2. Articulate – Related to the first item, this to is about framing your contribution in the most appealing and positive light, even when being critical. I’m not advocating her for precise grammar and so forth, but there’s a middle ground between the King’s English and the chopped up sometimes hard to follow customs of text-speak. Say things as if you were teaching a middle school student group, taking the time to lay a foundation and don’t assume they know more than they do. Also, for me, I try to avoid “buzz words” even if they are accurate. Low key is better. For example, when in mixed company (i.e. among non-supportive folks) I don’t use “cis-” even though I know it’s a perfectly inoffensive term, taken in a vacuum. When I see some cis-person object to it, I calmly point out that unless they likewise object to “hetero-” they are being inconsistent, but I still use “non-trans” in order to avoid tripping a switch that send the skeptic down an unnecessary tangent.
If you are saying to yourself “I don’t write well” or “I don’t speak well” – learn. It doesn’t take a lot of effort to figure out that “accept” doesn’t mean “except” or vice versa, or remedy a hundred other little mistakes that people make that collectively make one look dumb. Let the other side make those mistakes. Believe me, they will.
3. Well-informed – Increasingly, there’s a TON of good information out there. Acquaint yourself with it, and bookmark it, and use it when someone challenges you with a claim that goes beyond your own knowledge base to respond. Take note of who the credible writers are that provide incisive commentary, accessible information, and credible sources. For me, if it’s written by Jenny Boylan, Brynn Tannehil, or Christina Kharl I have the utmost confidence in it. Plus, there are site out there which catalog links to lots of information. Two blogger friends of mine host a long list of links to medical and scientific data regarding being trans from a biological point of view. If you pay attention, a familiar pattern of rhetoric will emerge, because they are all basically working off the same “script” which is the one that dominates the media outlets and “ministries” they listen to. It depends, of course, on the particular article to which you respond – but only to a certain extent. Certain talking points will inevitably appear. References to DNA (when what they actually mean is chromosomes, occasionally someone will get that right), claims that the science is on their side (almost always with a citation from Dr. McHugh for support along the way), claims that transitioned people have a higher suicide rate, religious arguments, and the ever-reliable bathroom argument. If you can answer those five you are well armed to take on the skeptics. If you do find a challenge you are not prepared for, don’t guess, do some research and find an answer you can defend.
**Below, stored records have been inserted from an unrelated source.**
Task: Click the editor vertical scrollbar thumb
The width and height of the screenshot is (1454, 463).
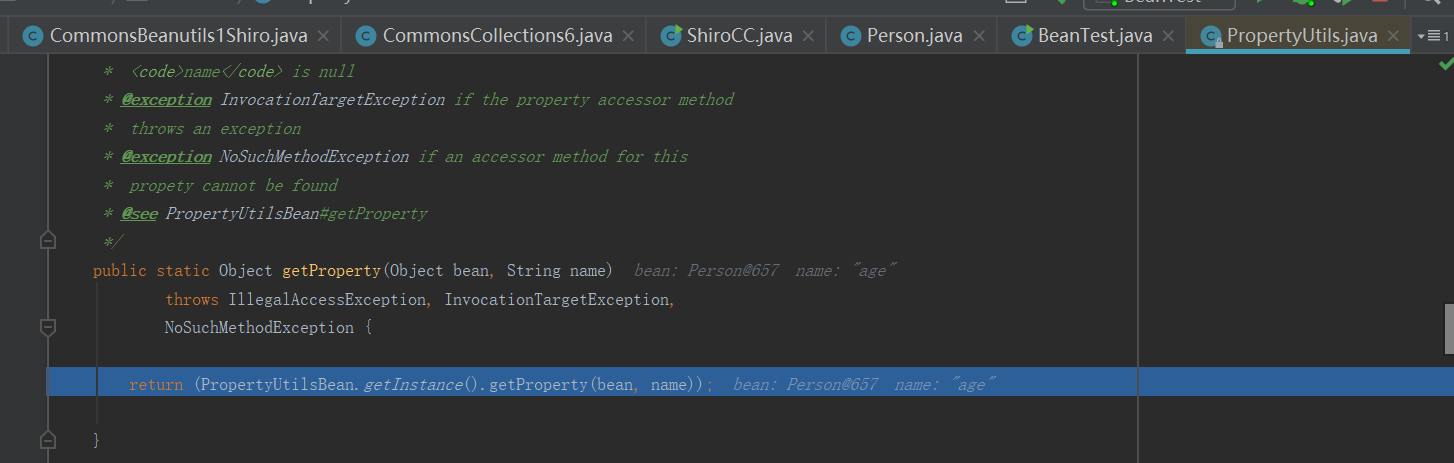Action: 1448,328
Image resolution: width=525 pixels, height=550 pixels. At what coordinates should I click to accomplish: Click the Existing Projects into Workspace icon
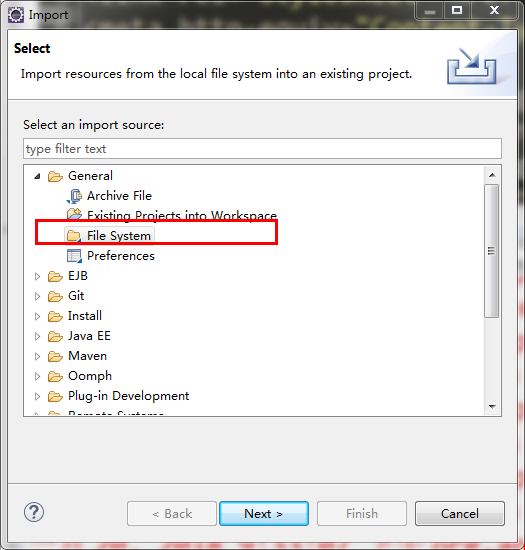74,215
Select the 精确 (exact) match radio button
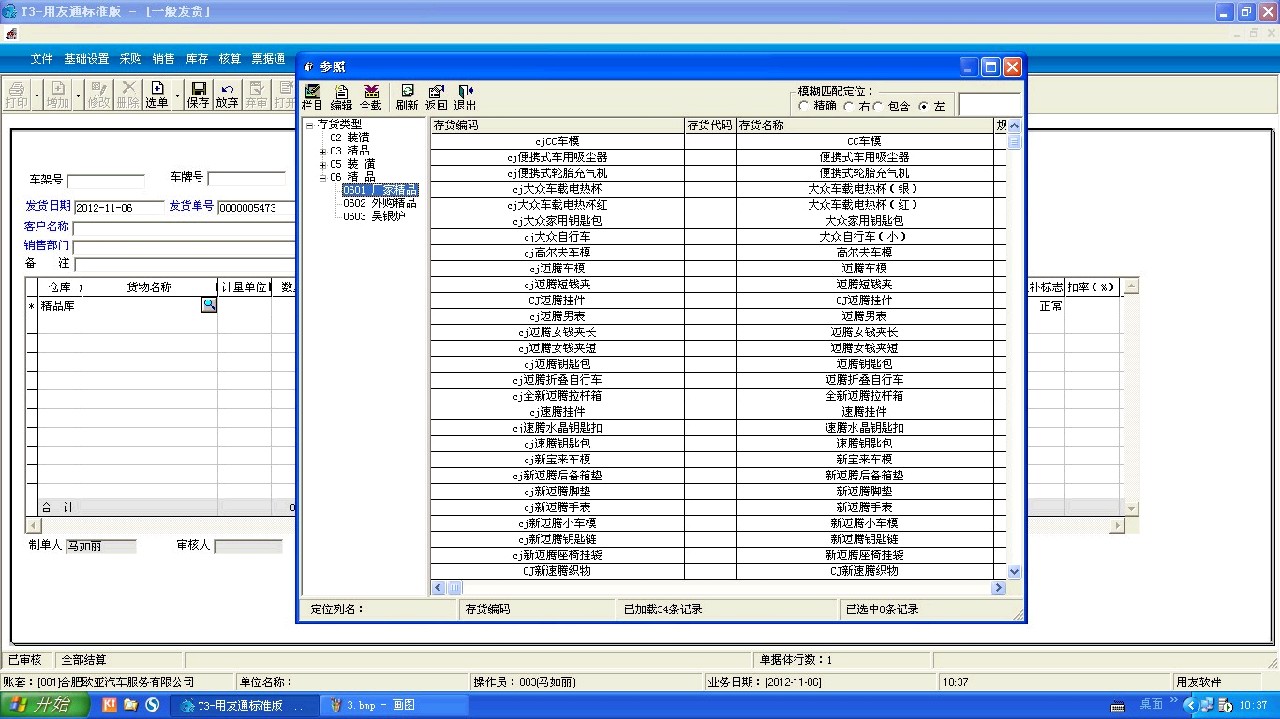The height and width of the screenshot is (719, 1280). tap(803, 106)
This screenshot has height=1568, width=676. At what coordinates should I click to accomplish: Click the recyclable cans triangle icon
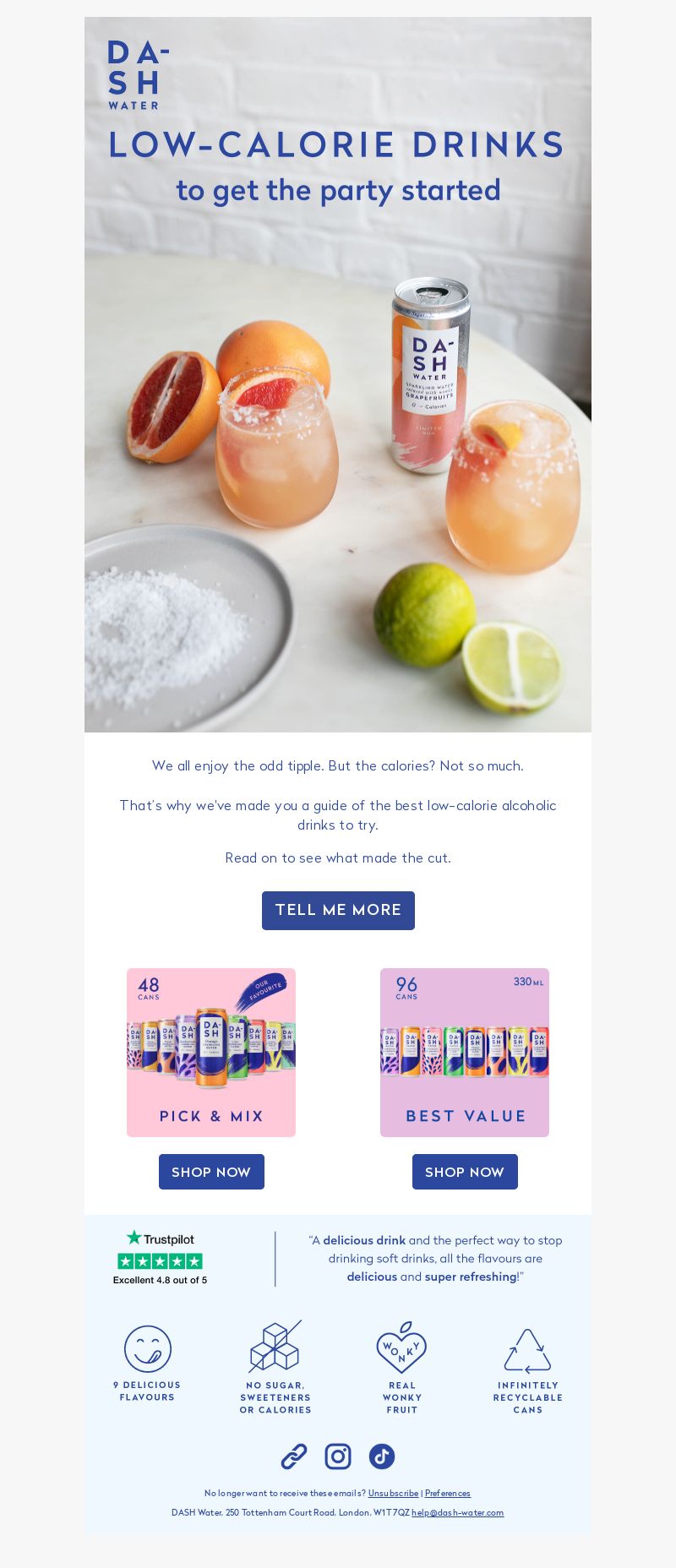click(x=527, y=1350)
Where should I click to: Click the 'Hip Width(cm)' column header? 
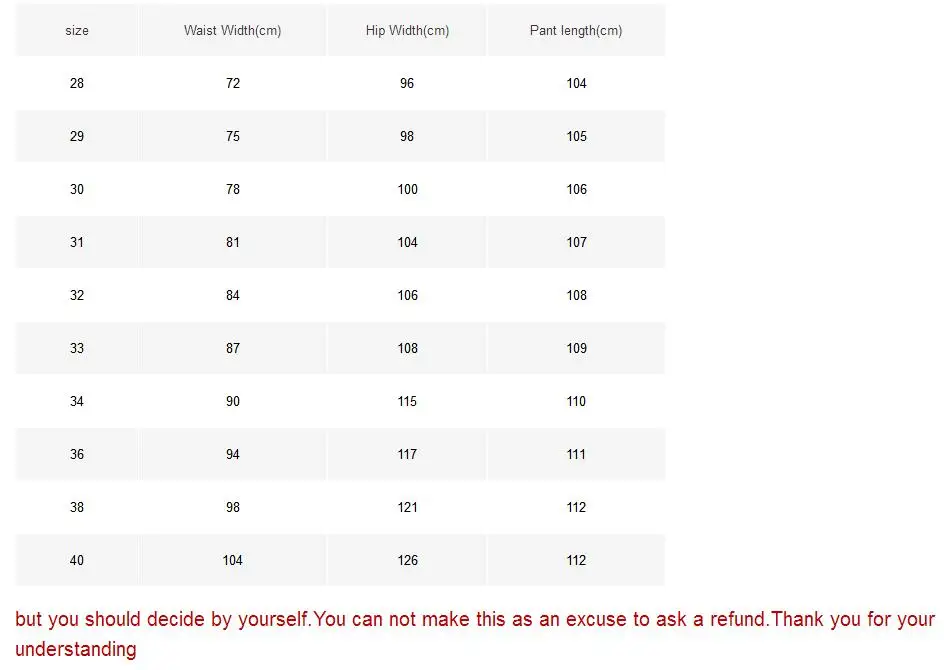407,30
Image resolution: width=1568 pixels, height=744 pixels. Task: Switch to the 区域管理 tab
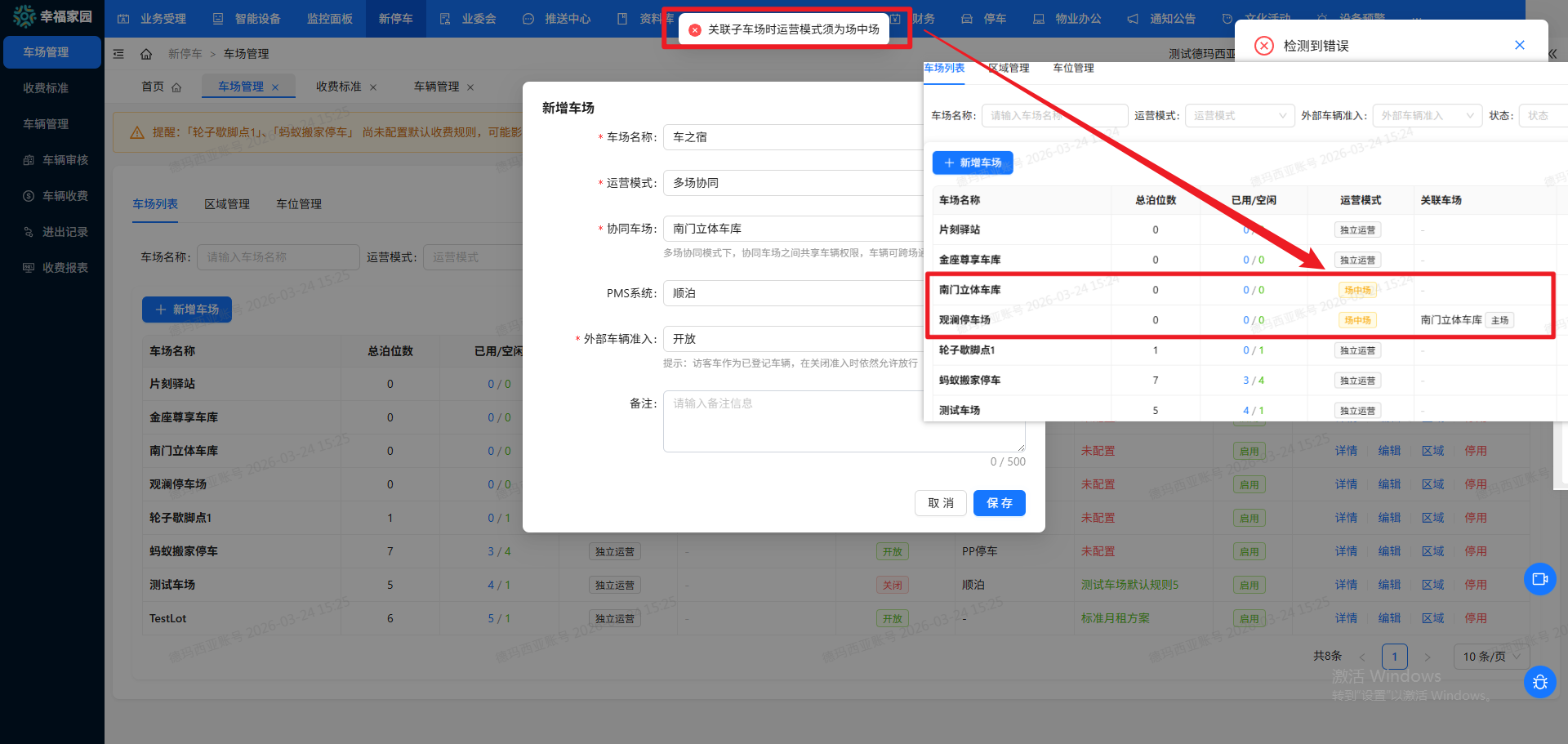coord(227,204)
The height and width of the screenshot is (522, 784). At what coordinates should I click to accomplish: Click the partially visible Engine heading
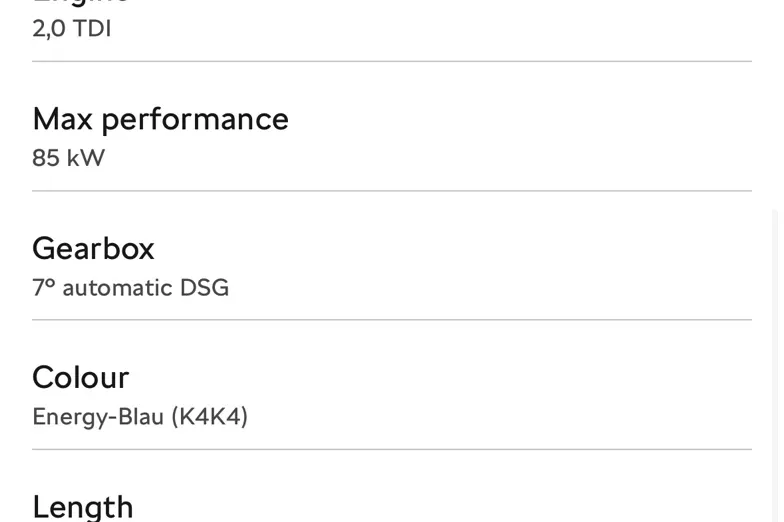tap(80, 3)
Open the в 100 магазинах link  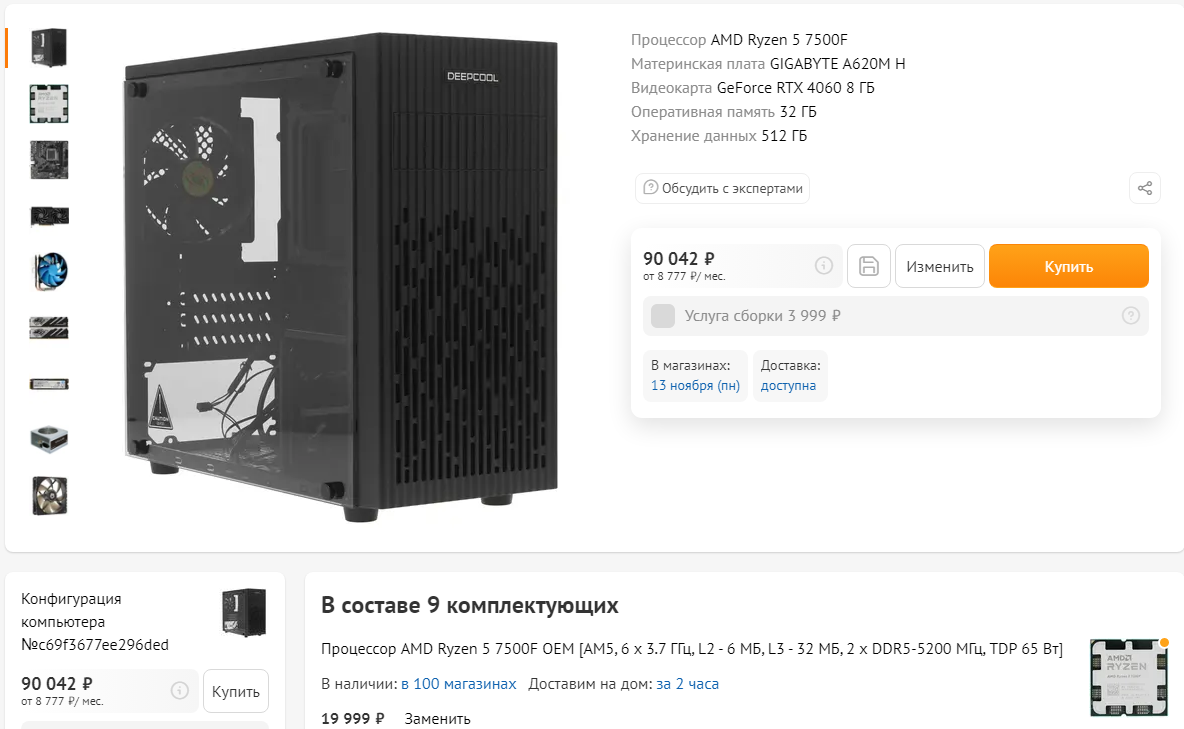pyautogui.click(x=458, y=684)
Here is a handful of links for you to bookmark and start a resource file-
Brynn Tannehill with an entry level primmer on answering myths:
Fighting Back Against Anti-Transgender Talking Points
Brand new from Brynn, on bathrooms:
Debunking Bathroom Myths
(note the embedded links in many of these which provide even more resources)
One of her links leads to this:
15 Experts Debunk Right-Wing Transgender Bathroom Myth
Previously Brynn took on the misinformation about transgenderism and suicide
The Truth About Transgender Suicide
On the same subject, TransAdvocate (another great resource) has a fact check.
Among the better take-downs of McHugh
Debunking Dr. Paul McHugh
Here’s one of those medical/scientific link-dumps I mentioned:
One Stop Trans Brain Research List
And this is the other:
A.E.Brain posts tagged with “brain”
And for those who question the source, here’s an essay from one of their own:
Rethinking the Conservative Approach to Transgenderism
Obviously, there is much much more including material regarding what the Bible does (and more importantly does not) say on the subject. You could win a lot of threads just with the information here, but hopefully you take this as a starting place and not your whole library. Ultimately, as few as we are, we can’t afford to have some of us relaxing on the sidelines. So stop arguing about Caitlyn Jenner and go out and have discussions that MATTER.